Measurement Month Shines Spotlight on Communications Evaluation
The annual AMEC (International Association for Measurement and Evaluation of Communication) Measurement Month, which takes place throughout September, has once again shone the spotlight on all things measurement and evaluation.
The campaign aims to inform communications professionals and businesses on the importance of measuring and evaluating PR in an effective way. Jago Director, Shona Jago-Curtis recently contributed to the debate by taking part in the “Measurement Matters: CIPR NI & AMEC Measurement Month Panel Event” which CIPR Northern Ireland organised earlier this month in Belfast.
At Jago, we believe that effective measurement and evaluation should be at the heart of all professional communications and PR practice.
But we also recognise that it’s not a simple and there is currently no single ‘catch all’ tool for measurement. Clients’ business objectives must be the ultimate metric and there are a number of ways to prove the impact of communications across integrated media including paid, earned, shared and owned which help to truly understand impact.
AMEC’s 2017 Measurement Month focused on the eradication of, “advertising equivalency value (AVE) and all of its derivatives as metrics in public relations work,” which has been a move well-supported in the industry over the past number of years. Jago is amongst several in the communications industry who have welcomed this call.
Despite recent campaigns, AVE is still a widely used metric with Kantar Media revealing that of the company’s 1,000 analysis clients, 25% are still requesting AVE figures.
Recent research also shows that some professionals are having difficulty measuring the impact of the use of digital influencers. Over a third of marketers were unable to calculate if their influencer activity is driving sales and many typically focused on improving brand reach first before they consider impact on sales.

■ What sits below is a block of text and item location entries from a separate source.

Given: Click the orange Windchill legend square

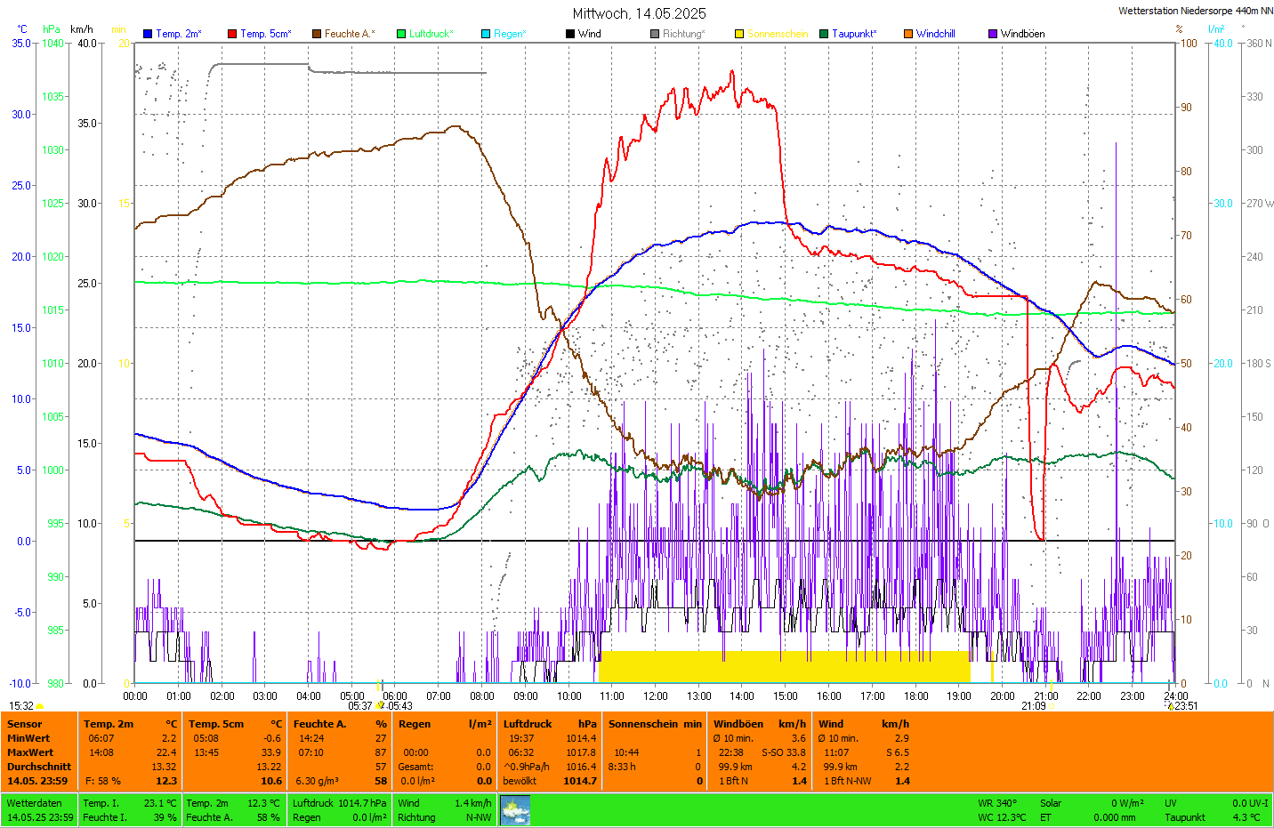Looking at the screenshot, I should coord(908,34).
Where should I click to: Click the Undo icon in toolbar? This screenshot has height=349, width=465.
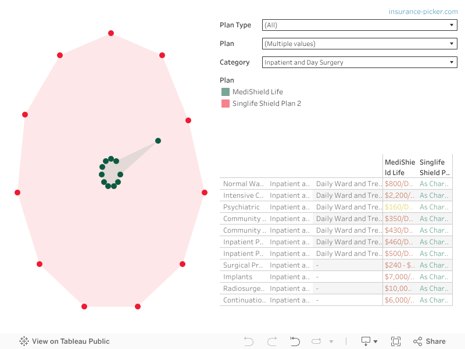coord(249,341)
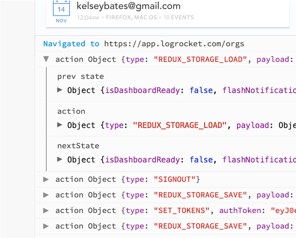Click the Nov 14 calendar icon
This screenshot has height=238, width=296.
pos(61,11)
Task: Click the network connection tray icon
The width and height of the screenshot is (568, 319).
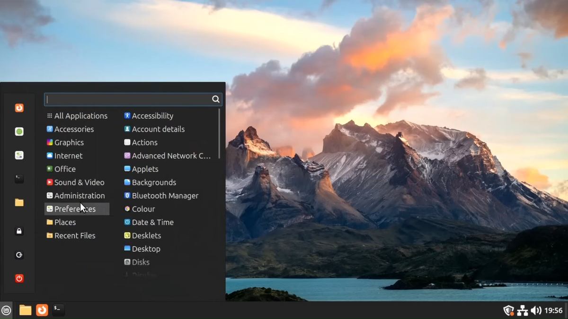Action: click(523, 310)
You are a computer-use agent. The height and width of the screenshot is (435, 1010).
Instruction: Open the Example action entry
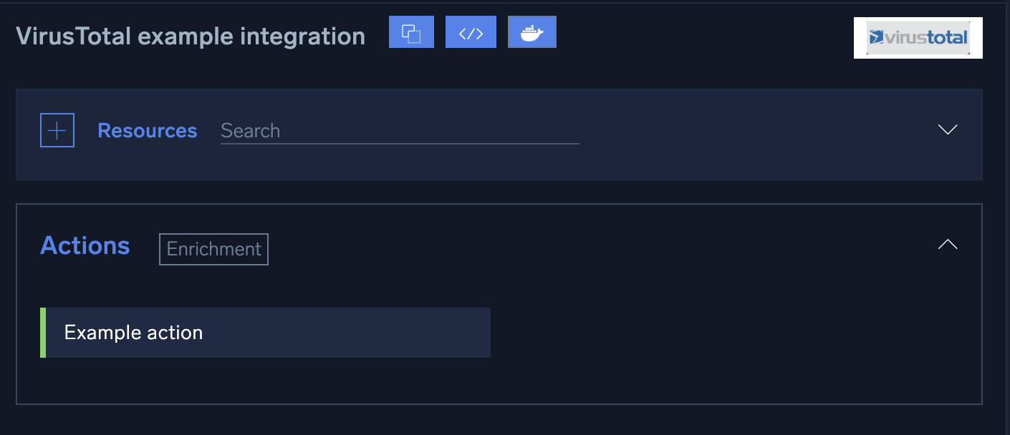click(x=133, y=332)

We believe that instead of measuring with a one-size-fits-all metric such as AVE, companies should focus on what they actually want to achieve and build evaluation metrics around their objectives and organisational KPI’s (Key Performance Indicators).
There are many different methods to evaluate the impact of PR and communications activity. To find the right mix we will ask clients what they currently measure – be it sales, marketing, visitor numbers or changes in behaviour. This then informs the goal-setting at the start of a campaign as well as what needs to be measured along the way to demonstrate communications impact.
For those looking to improve their current evaluation and measurement, AMEC’s interactive framework is a useful guide and one which we have integrated into our work at Jago. It provides users with a workable format that allows them to input their own campaign details, set objectives and build a measurement plan in advance, offering tips and support along the way.
While PR and communications measurement remains a work in progress, at Jago we find it an essential cornerstone of our work and we for one will continue to support measurement months and other initiatives developed by the industry in this area.